19 Nov 2016

# Recursion - The queen of algorithm

Author: derek0883@gmail.com

From brute force to ultimate optimization - Recursion Method. I solve different algorithm problem with one simple strategy – Recusion, we get clue from here, then optimize the solution step by step.

I love recursion. recursion is simple, recursion is neat, recursion is a beauty, and recursion is art of compute science. On of greatest German mathematician Gauss said: mathematics is the queen of the sciences and number theory is the queen of mathematics. As an ESL – English as a Second Language, please allow me to copycat this wisdom to show my faith to recursion. Algorithm is the queen of the computer sciences and recursion is the queen of Algorithm.
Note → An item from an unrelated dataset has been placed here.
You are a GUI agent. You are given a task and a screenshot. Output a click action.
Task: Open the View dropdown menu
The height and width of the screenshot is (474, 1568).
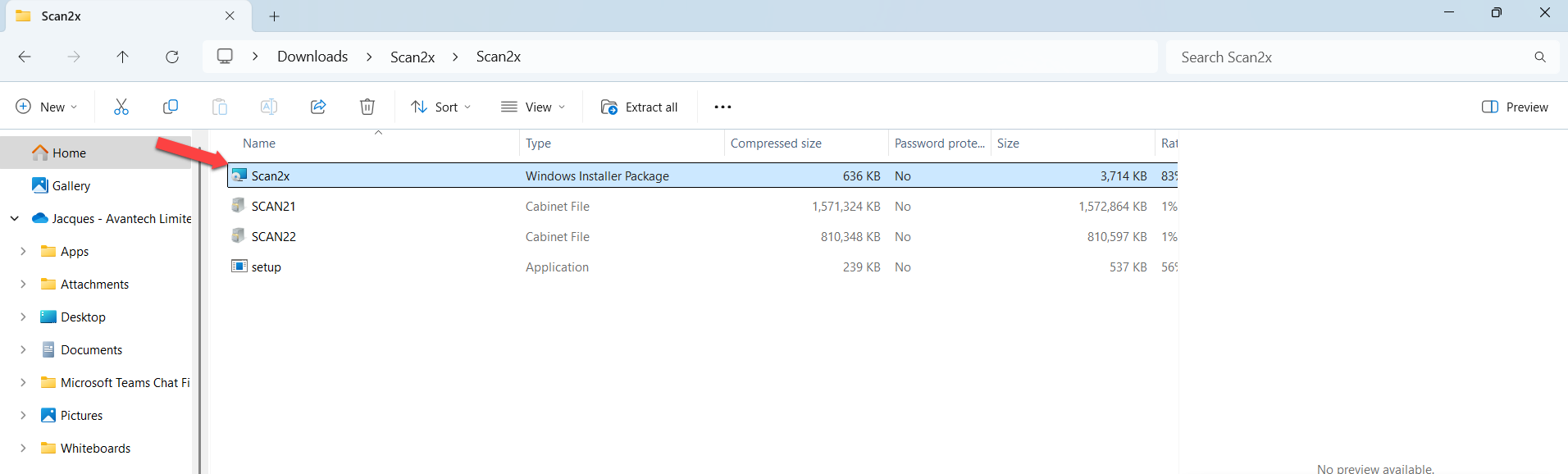pos(533,107)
When you were given an algorithm or data structure problem, you might have no clue how to solve it. after you searched online and checked other one’s solution. no matter what method they use. e.g. DP, BSF, DFS, Divide-and-Conquer, and so on. you might feel, Oh it is not difficult at all. I should have be able to solve it independently. Then even give you another similar problem, you still have no clue, until you checked answer again, and you experience same feeling again, It is so easy, why couldn’t I have thought in that way? Don’t be frustrated, My serial «From brute force to ultimate optimization (a recursion method)» is right for you. Most people only focus on final optimized answer, but a much important thing is the journey from unknown to ultimate right answer, how you approach the problem step by step. ancient Chinese says: “Give a man a fish and you feed him for a day; teach a man to fish and you feed him for a lifetime.” keep in mind, fish is not our goal, fishing skill is what we ultimately pursued. This serial will give you fishing skill other than fish.

Fibonacci numbers famous example in any algorithm text-book, I just follow this unwritten rules here to show you the beauty of recursion. In mathematical terms, the sequence Fn of Fibonacci numbers is defined by the recurrence relation Fn = Fn-1 + Fn-2 with seed values F0 = 0 and F1 = 1.

``````long fibonacci(int n) {
if (n <= 1)
return n;
else
return fibonacci(n-1) + fibonacci(n-2);
}
``````

Fore sure, this simple and neat example will not convince you that how powerful recursion it is. Don’t worry, as this serial going on, you will be surprised by the beauty of recursion.